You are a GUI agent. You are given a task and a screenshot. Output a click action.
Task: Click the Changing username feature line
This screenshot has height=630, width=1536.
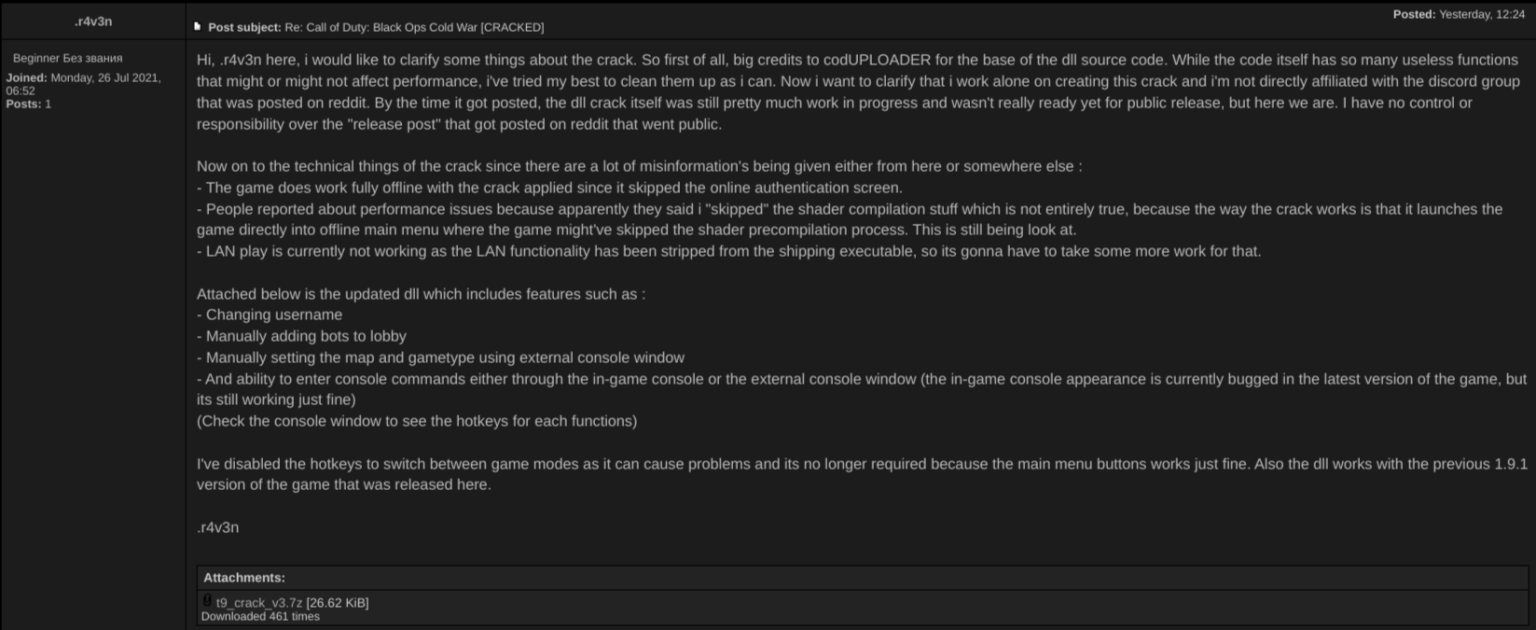pos(269,315)
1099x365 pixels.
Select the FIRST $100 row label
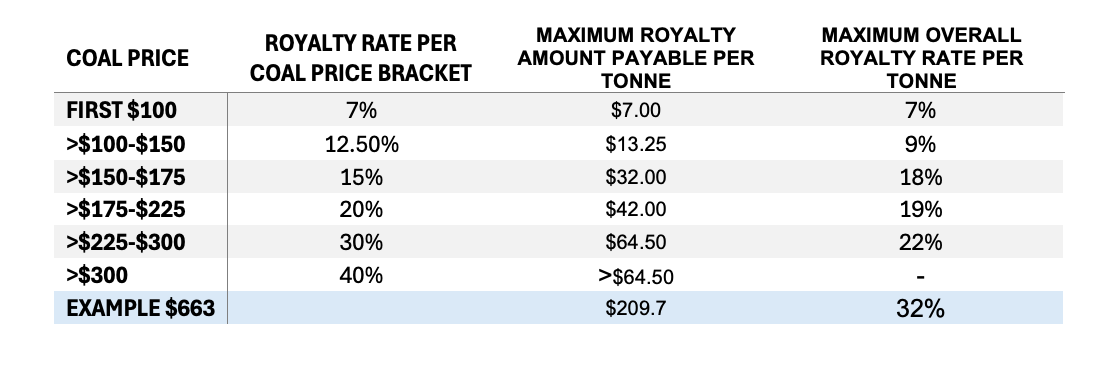tap(122, 111)
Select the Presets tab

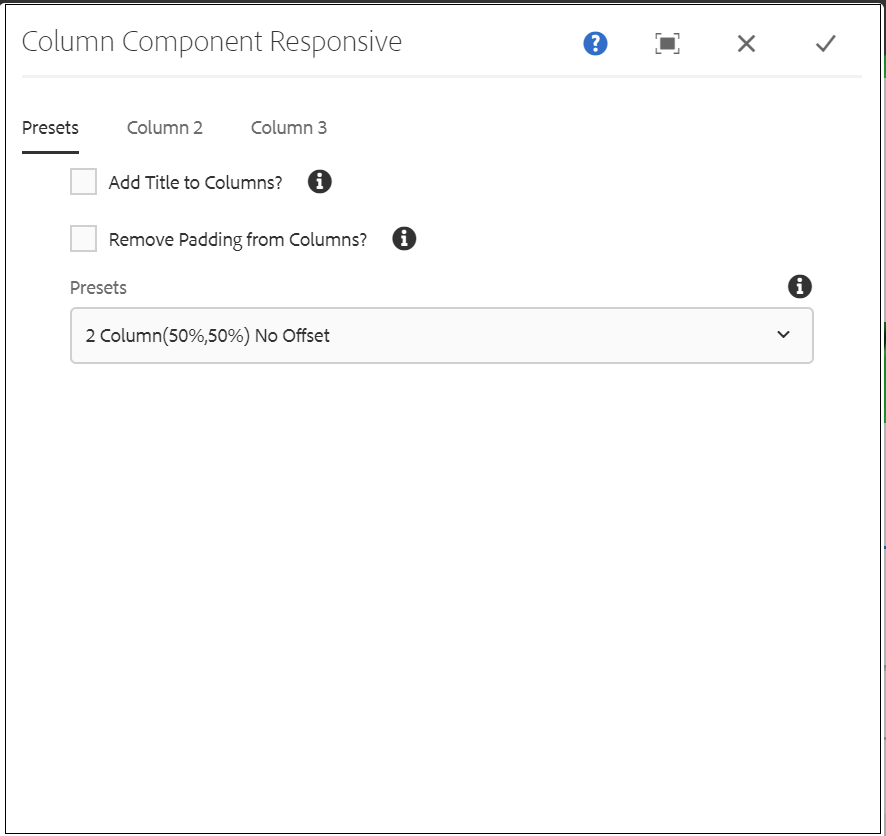(x=50, y=127)
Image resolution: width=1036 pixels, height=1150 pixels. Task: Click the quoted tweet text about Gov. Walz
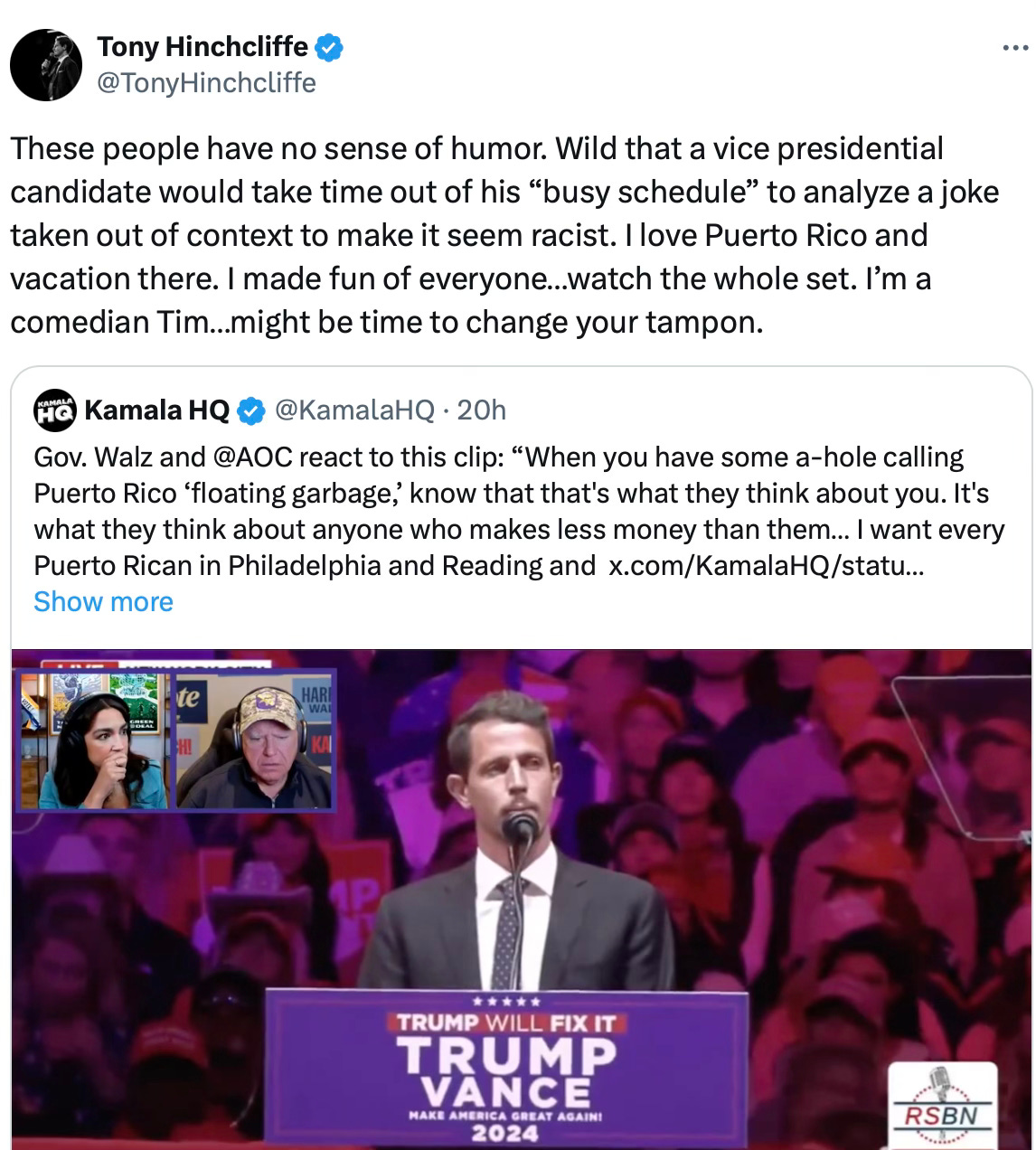519,512
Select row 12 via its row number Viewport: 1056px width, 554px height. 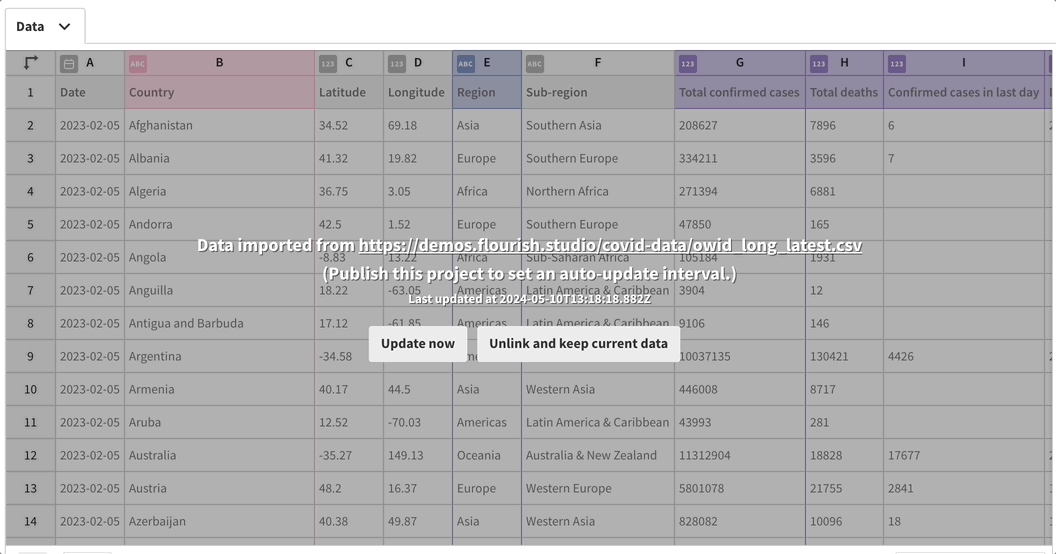[30, 455]
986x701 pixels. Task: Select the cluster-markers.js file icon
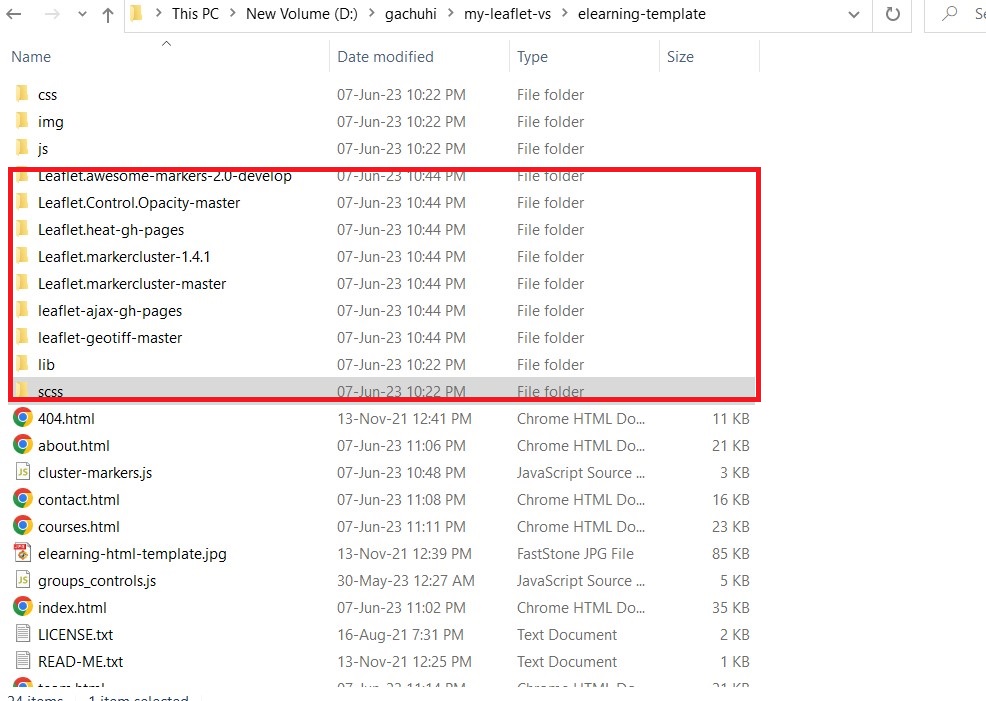click(x=23, y=472)
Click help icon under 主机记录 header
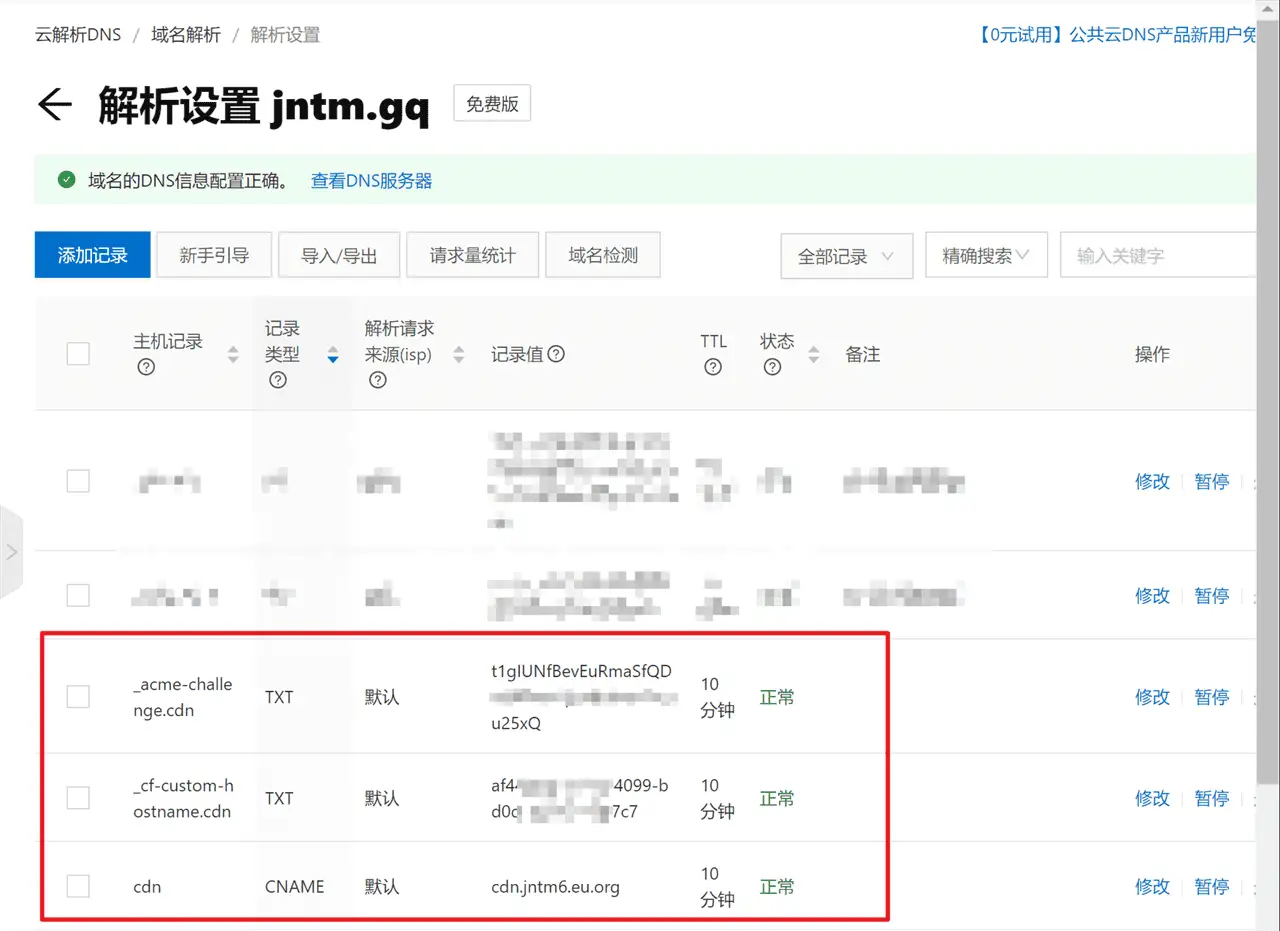1280x931 pixels. (146, 367)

Aim of the task
Of the entries above, print exactly those lines that run from the one containing "986x701 pixels. Task: Select" through the last line, excluding any pictures.

Result of this task
986x701 pixels. Task: Select the cluster-markers.js file icon
click(x=23, y=472)
Click help icon under 主机记录 header
1280x931 pixels. (146, 367)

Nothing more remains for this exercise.